Donald Hall: I have no idea, but it was probably 12 or 13 times as many as I chose for White Apples and the Taste of Stone: Selected Poems 1946–2006. I chose the best, I hope.

BTW: Did you consciously try to represent all the stages of your life (childhood, marriage, fatherhood, your life after Jane Kenyon’s death) by picking a few poems from each stage?

DH: Yes, I tried to represent the different stages of my poetry. I begin with three from my first book, then a fourth from my second book — all metrical — and then I go to free verse for ages. Toward the end, I return to some metrical poems. The stages of life, the stages of poetic adventure.

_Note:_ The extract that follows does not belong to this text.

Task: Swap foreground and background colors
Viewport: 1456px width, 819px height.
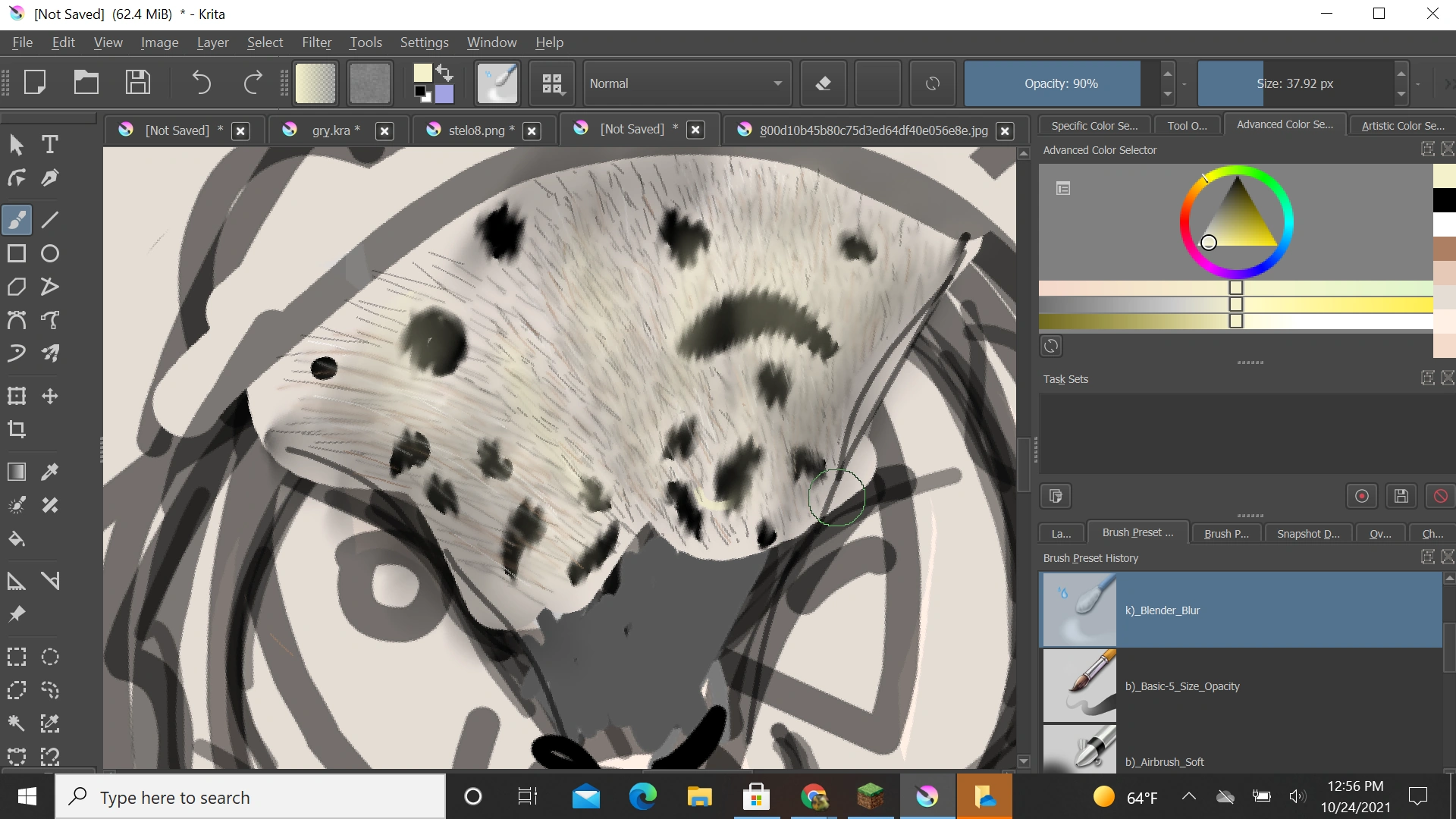Action: 445,73
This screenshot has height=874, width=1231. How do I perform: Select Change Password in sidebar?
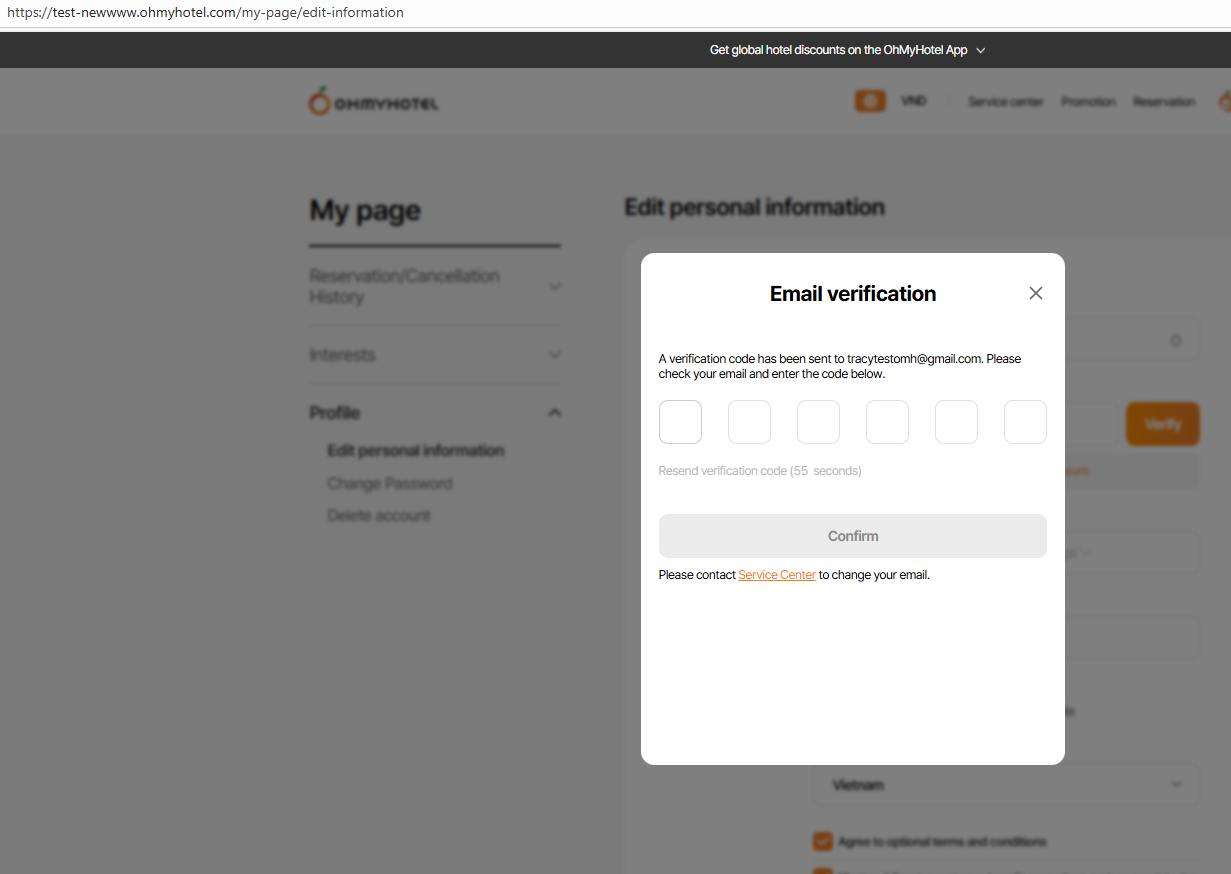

BTW: Do you feel that the best of your poems were inspired by the most profound life events? Or is it the little moments that often lead to your most powerful work?

DH: I think that two subjects represent the most profound matters in my life. I lived on this farm when I was a child, haying with my grandfather. Those ecstatic summers stayed with me forever, and still stay, and include my return to live here with Jane Kenyon, when I wrote so many poems out of the old farming. Of course the other subject, profound and desperate, was Jane’s early death.

BTW: Which is your favorite poem in this book?

DH: Of course, I don’t have any idea what’s best. At the moment, my favorites are two poems out of Jane’s death. One is “Kill the Day,” a violent rant that the reader can’t follow unless he immerses himself in the hurtle. The other is a more quiet, metrical poem, “Her Garden.”

BTW: You say that you lost the gift for writing poetry after a certain age. To the layman, this may sound mysterious. How is such a thing possible?

DH: I have always felt that poetry was intrinsically sexual, mostly by way of its sound, its mouth-pleasures. When erotic feeling dims and disappears, maybe in one’s eighties, poetry disappears with it. I’m glad I discovered this and didn’t continue struggling to write bad poems.

BTW: You’re also the author of the 2014 book Essays After Eighty. How is writing poetry different from writing prose?

DH: There is sound in prose also, by way of rhythm, and I love it. Some of those essays took 85 drafts! There is much less concentration on mouth-sounds. Structure of sentences, sequence of short, long, clauses, simple, complex, compound — and using word order for wit.

BTW: Has poetry been the most important thing in your life?

DH: From the age of 14 to the age of 87 (even if I can’t write it), poetry has been the most important thing.